Once Scindo has identified suitable candidates, it engineers these enzymes further—first to optimize selectivity and transformation efficiency, and then to improve physical traits such as thermostability and expressibility, said Hemberg. Scindo also collects and enriches its predictive models with rich metadata to identify candidates most likely to scale in industrial settings and express at high yields in microbial systems. This ensures maximum viability for rapid scale-up and collaboration with manufacturing partners, he explained.

“We have quite a big chemistry screening platform, so we are able to test the enzymes in the lab, characterize them and then feed that data back into the machine learning. Closing the loop between real life results and machine learning has been really critical for us.”

Once it has tested some candidates, it can do further work to rank them based on viability for scaling up in a microbial expression system and then work with an enzyme manufacturer to scale up production, said Hemberg.

Cell-free biomanufacturing

Scindo’s first two products are enzymes that can create key building blocks of flavors & fragrances, and enzymes that can enable cost-effective petrochemical-free production of a high-value cosmetic ingredient via cell-free biomanufacturing.
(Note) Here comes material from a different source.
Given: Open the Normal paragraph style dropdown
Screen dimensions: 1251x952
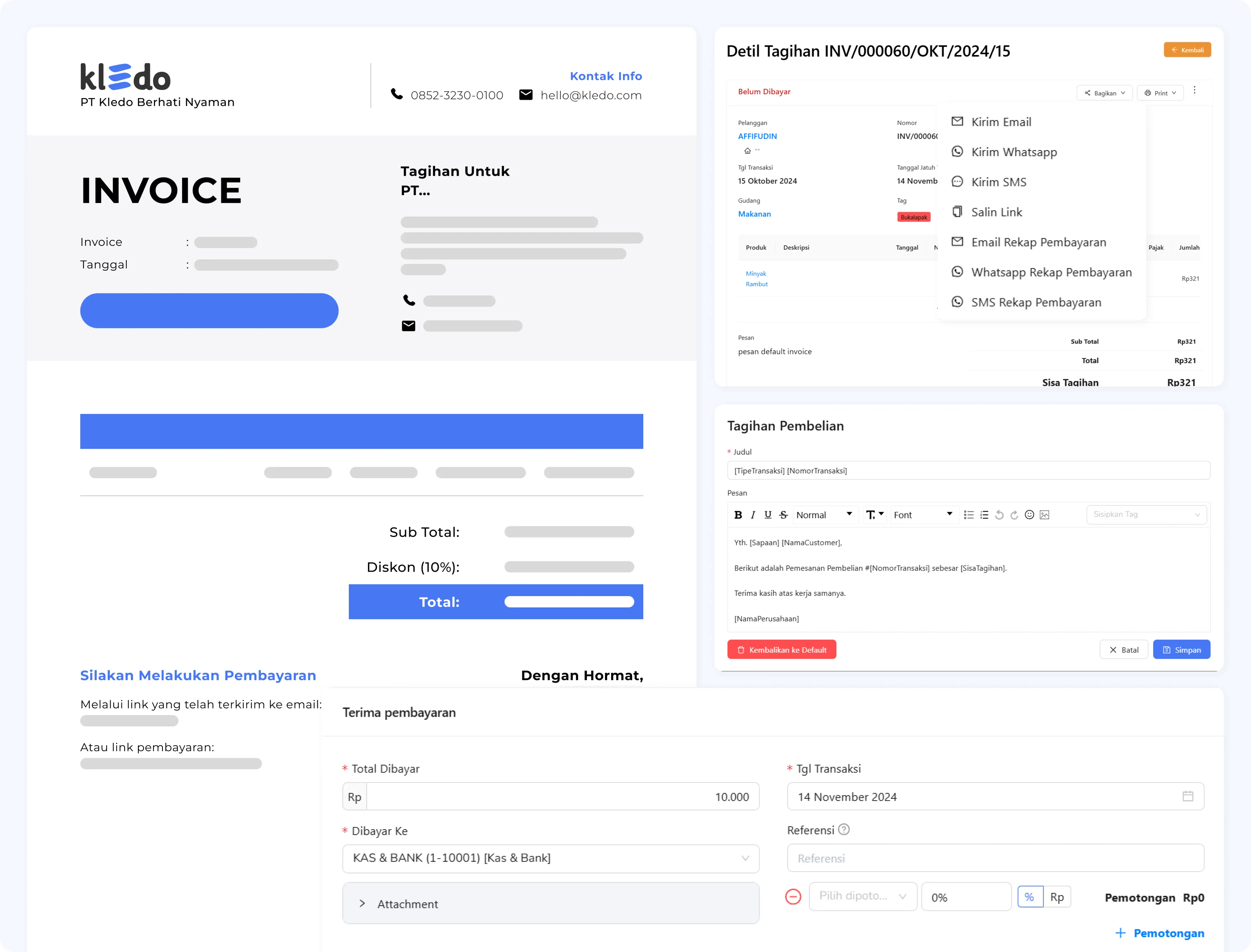Looking at the screenshot, I should 825,515.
In the case of flavor and fragrance ingredients, he said, “We can use a wide range of agricultural fatty acid feedstocks and have designed enzyme systems that selectively convert them into flavor molecules. We’re now advancing into pilot-scale production through a partnership we haven’t yet announced.

“Some of those flavor ingredients could be produced with precision fermentation [by engineering microbes to express them in costly steel fermentation tanks], but that is much more expensive [than using a cell-free approach just using enzymes], the titers are quite low, and you generate a lot of waste metabolites.”

By using a cell-free approach that utilizes the internal machinery of microbial cells (such as enzymes) to convert feedstocks into the target flavor molecules, Scindo can significantly reduce production costs, he claimed.